Cet extrait fictionnel constitue l’ouverture du livre de Michael Wood (2), The road of Delphi : the life and afterlife of Oracles [La route de Delphes : la vie et l’au-delà des Oracles]. Il y retrace avec justesse la tradition des oracles dans l’Antiquité jusqu’à leurs échos actuels et encore vivants, dans des recoins inusités où les traits de leur existence sont déjà temporellement distants. Quels sont leurs effets sur le rapport au savoir dans notre contemporanéité ?

L’existence des oracles dans leur forme originale décline à partir de la naissance du Christ. Mais le signifiant lui, demeure. Pour preuve, il n’est pas de librairies ou de kiosques à journaux où la section ‘Informatique’ ne contienne une étagère destinée à l’« Oracle », un des systèmes informatiques les plus utilisés dans le monde entier. Et quant aux pratiques contemporaines qui peuvent remplir des fonctions oraculaires ? Si elles peuvent encore être un appel à un dieu, à un père puissant, elles apparaissent aussi dans les domaines les plus divers, à l’exemple de la médecine (quand le discours prend parfois l’allure d’une prédiction, d’un savoir absolu) ou de l’économie (quand elle vaticine sur des lectures susceptibles de produire des effets surprenants).

En ce qui concerne la fiction supra citée, il convient de signaler le climat (intentionnel) d’indéfinition, d’atemporalité. Ce sont deux figures, sans sexe ni époque définis, la lumière est diffuse. Comme ils portent des capes, ils peuvent appartenir à un autre temps, mais rien ne permet de l’affirmer. La langue n’est pas déterminée ; elle peut être la nôtre, une langue étrangère ou encore la langue de l’Autre scène, celle des rêves. Ils marchent en direction d’un oracle, pleins d’incertitudes. Les doutes portent aussi bien sur ce qu’ils vont rencontrer que sur ce qu’ils vont demander. Quant à l’oracle, ils ne savent pas s’il sera ouvert ou fermé, comme s’il pouvait fonctionner comme un magasin, un musée, une ruine ou une librairie – et à ce stade interviennent des éléments de notre temps , très hétérogènes. L’oracle pourrait-il se trouver dans un centre commercial par exemple, en accord avec la mode ? Ou dans le savoir du livre scientifique ? Et par rapport à ce qu’il faut demander ? Ce que nous voulons entendre est-il déjà écrit ? Finalement, qu’est-ce que nous voulons vraiment entendre ? Comment être sûr de la question ?

Cet extrait s’achève en proposant un « faire » en face de ce que l’on ne sait pas : raconter l’histoire de son propre voyage.
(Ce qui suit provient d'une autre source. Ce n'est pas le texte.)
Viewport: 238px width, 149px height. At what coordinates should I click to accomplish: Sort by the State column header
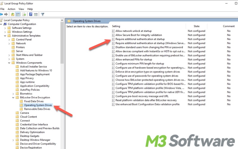[196, 26]
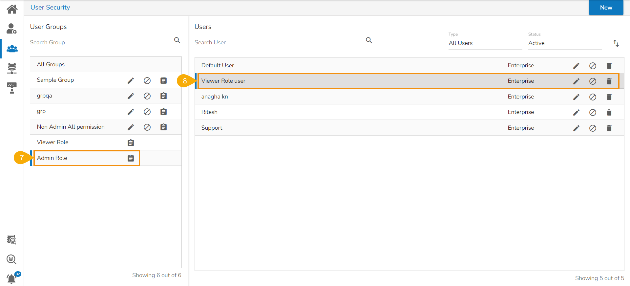630x286 pixels.
Task: Select All Groups in group list
Action: [x=51, y=64]
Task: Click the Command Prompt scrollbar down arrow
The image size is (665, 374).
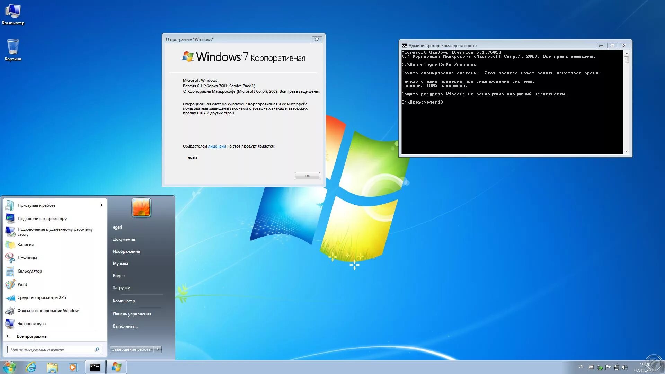Action: 626,151
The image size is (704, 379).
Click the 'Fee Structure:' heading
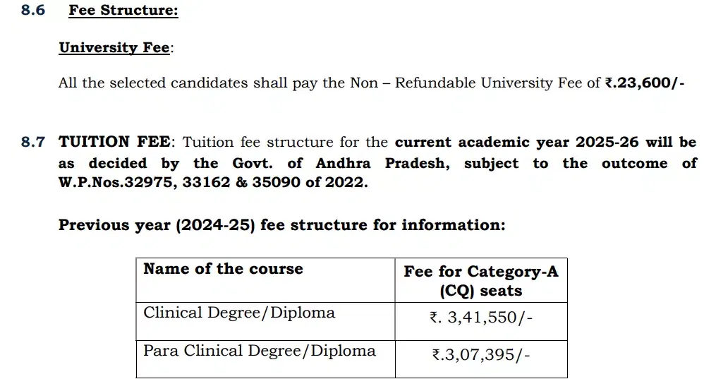pos(123,11)
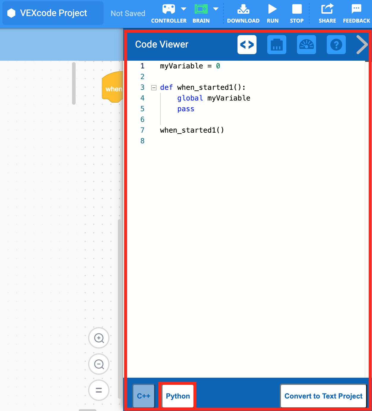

On le voit, il y a ici la subtilité de deux versants différents et simultanés : le premier est ce que l’on pourrait attendre de la parole d’un oracle, c’est-à-dire qu’il parle de quelque chose d’un avenir ; le second en est la subversion, puisqu’il propose que ce que l’on peut attendre résulte de la construction d’un récit, l’histoire du voyage.

Dans la Grèce antique, Delphes fut le lieu de l’oracle le plus célèbre de la civilisation occidentale. La pratique de la consultation était fréquente, tant par des personnes que par des villes ou même des rois. L’inspiration divine était reçue par la pythie de Delphes, une médiatrice entre les hommes et la divinité : dans une sorte de transe, enveloppée des vapeurs du rituel, elle faisait venir la réponse du dieu à la question posée. On ne sait pas vraiment si elle transmettait le message de manière intelligible, ni si elle en comprenait elle-même le sens. En fait, elle exerçait la fonction de passage.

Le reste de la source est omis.